Transporter Chief: Enterprise, what we got back didn't live long...fortunately.
- Wormholes in Farscape are treacherous and difficult to navigate, and cause all sorts of tricky problems with time and space and turning into liquid when you don't quite understand them, and are inhabited by wormhole creatures that are also sentient aliens of dubious morality. On the other hand, one episode dealt with the dangers of Starburst, which is a short-range FTL technology that works by temporarily slipping into another dimension and coming out pretty quickly. Somehow, the ship Moya gets stuck and gets splayed out in other dimensions - one of which causes mind-splitting noise, another which causes visual pain, and a third which causes elation and euphoria, in addition to the normal one - and has to be reassembled by moving all four ships in unison through the dimension while avoiding the interdimensional gatekeeper monster... thing.
- The Tomorrow People were presumably safe when jaunting through hyperspace. If they jaunted into hyperspace without protective gear, their bodies would be annihilated. Additionally, hyperspace was seen as a place where time had no meaning, but you'd return to your own time upon leaving. That is, unless some major temporal screw-up had occurred, which ran the possibility of freezing time temporarily.
Plays
- Subverted hilariously in Qui Nguyen's play Fight Girl Battle World, in which the Human is told to brace for hyperspace, which then turns out to be funky hip-hop music. Everyone bobs their head in time. The human eventually catches on.
Tabletop Games
- In Warhammer 40000, hyperspace, here called the Warp, or the Immaterium, is essentially Hell. A manifestation of the desires and hates of all conscious life, brimming with soul-eating daemons and dark gods, it's also the origin, power source and curse of all Psychic Powers.
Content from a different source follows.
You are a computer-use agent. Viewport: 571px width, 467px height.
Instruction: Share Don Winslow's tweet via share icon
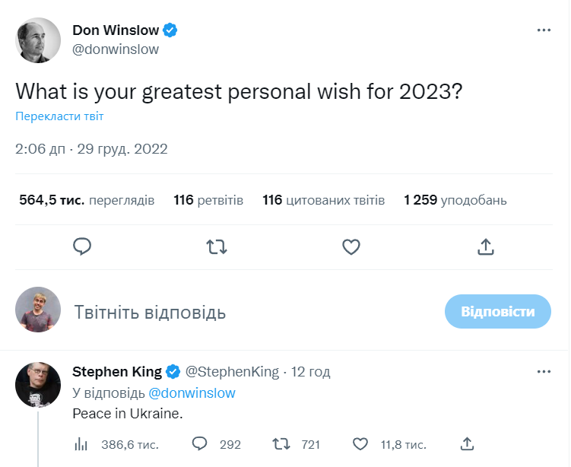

Ships need special Geller Fields to keep the entities that swarm through the Immaterium from passing right through the hull and feasting on the minds and souls of all within. In addition, the Warp sometimes generates Negative Space Wedgies called Warp Storms, where it spills into realspace. It's never a good idea to be on any planet caught in the middle of one of these.
- How bad is the Warp? The Tau Earth Caste cheerfully use any and all technologies to help spread the Greater Good. After their experiments on Medusa V, they've basically decided "Screw that, too many tentacles" and are sticking with their much-slower-but-won't-lead-to-daemons-raping-the-flat-bit-of-neck-where-your-head-used-to-be method, which just skims the edges of the Warp; it's rather like sticking to the coastline - you don't get very far out, but that also means you avoid the sharks. Except that in this case the sharks are the size of your ship, and are able to pass through the hull and eat the crew, and drive you mad to look at them.
- There are also the Eldar webway tunnels, which are passages through the Warp. Whereas the Warp is pure chaos, the Webway is more akin to Alien Geometries; rational and internally consistent, yet utterly alien.
- This isn't all. A special Psychic known as a Navigator must follow a special psionic beacon known as the Astronomican, which is described as being like a lighthouse beacon in an immensely dark tunnel. Failure to correctly follow the Astronomican will result in the ship being lost in the Warp. The fluff has described ships as heading into the warp only to emerge centuries after they first entered, centuries BEFORE they entered, arriving billions of light years off-course, or coming right back out seconds later, having done nothing at all. This is because the warp is a metaphorical river that flows backwards, forwards, up, down, here and there. You do not want to know what happens to those consumed by Daemons, it's far, FAR worse than feeble "feasting".
- It's mentioned in a piece of background text that Navigators carry heavy pistols on them at all times, so they can commit suicide at the first sign of a breach.
- Did we mention that thousands of psychics are sacrificed to the Astronomican daily to keep it running?
- No, but in a surprising for such a GRIMDARK setting twist, they are not sacrificed per se. "Worked to death" is a better description.
- And venerated for it. Compared to the other deaths that are likely for one with psychic powers (having your soul painfully consumed by the life-support machine for a millenia-old dead psyker, burnt to death as a heretic by the inquisition, or having a daemon inhabit you and play silly putty with your body and soul are all much more likely) its a pretty good way to go.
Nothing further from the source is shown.